After suppression of the priory, in 1543 the site was given by the King to Archbishop Thomas Cranmer. In the time of Charles I, a plain but substantial hall was built on the priory land. The front doorway which is dated 1585, has been removed from some older building. In 1822 the hall was occupied as a farm house and was the property of the Earl of Harewood. In the parish records it is described as "a large well-built, square house, on a fine elevation above the river". Despite the loss of the ancient buildings, the 1822 records have an entry that states: "ARTHINGTON NUNNERY, in the parish of Adel, upper-division of Skyrack, and adjoins the village of Arthington". This probably refers to The Nunnery, a farmhouse which is said to stand on the foundations and lower courses of the priory church. Its farm buildings were possibly built over the monastery buildings.

Arthington Hall is an 18th century neo-classical mansion built on part of the former Priory site. After a fire in the late 18th century, it was remodelled by John Carr. In 1842, the hall was sold to the Sheepshanks family of wool merchants, who had it extended by Alfred Waterhouse in 1875. The hall was further extended in 1908 and later used as a convalescent home during World War II. The hall is a Grade II* listed building. As of October 2023, it is on sale with a guide price of £7.5 million.

**QUESTIONS TO ANSWER**:
- a) In the account of Arthington's priory and hall, change "priory" to "convent" in the stretch from "After suppression of" to "the monastery buildings.", and write out that stretch.
- b) Carry the history of Arthington's priory and hall on past its last sentence.
The listing that comes next is from a separate, unrelated source.

**DATA SHOWN**:
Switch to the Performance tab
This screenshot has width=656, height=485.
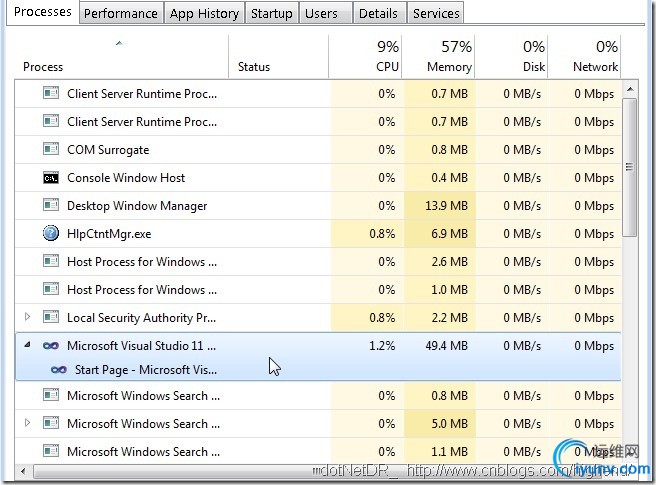tap(120, 13)
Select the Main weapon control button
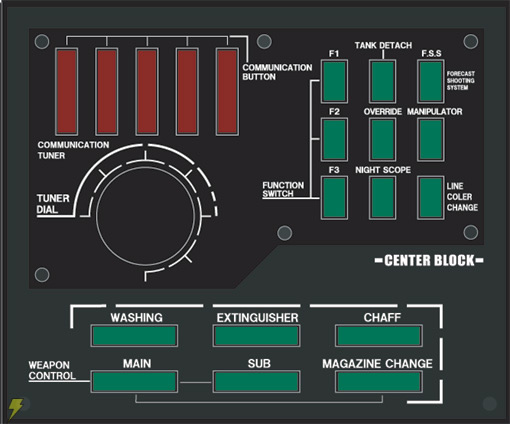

**ANSWERS PROVIDED**:
- a)
After suppression of the convent, in 1543 the site was given by the King to Archbishop Thomas Cranmer. In the time of Charles I, a plain but substantial hall was built on the convent land. The front doorway which is dated 1585, has been removed from some older building. In 1822 the hall was occupied as a farm house and was the property of the Earl of Harewood. In the parish records it is described as "a large well-built, square house, on a fine elevation above the river". Despite the loss of the ancient buildings, the 1822 records have an entry that states: "ARTHINGTON NUNNERY, in the parish of Adel, upper-division of Skyrack, and adjoins the village of Arthington". This probably refers to The Nunnery, a farmhouse which is said to stand on the foundations and lower courses of the convent church. Its farm buildings were possibly built over the monastery buildings.

- b)
==The Prioresses==
The Prioresses were as follows:

- Sara – 1241
- Eleanor – 1299
- Maud de Kesewik – died 1299
- Agnes de Skrevin – 1299–1302 (resigned)
- Agnes de Pontefract – 1302
- Isabella de Berghby – 1311 (demoted after leaving the priory without permission)
- Maud de Batheley – 1312
- Isabella Dautry – died 1349
- Isabella de Berughby – 1349
- Isabel de Eccope – between 1413–20
- Sibil Plesyngton – 1437
- Alice Raucestre – died 1463
- Marjorie Craven – 1463
- Katherine Willesthorp – 1475 (died 1484)
- Alice Mawde – 1484 (died 149)
- Elizabeth Popeley – 1492 (deprived 1494)
- Margaret Turton – 1494 (died 1496)
- Alice Hall – 1496
- Elizabeth Hall – 1532 – Priory surrendered 1540

1543: property given to Thomas Cranmer.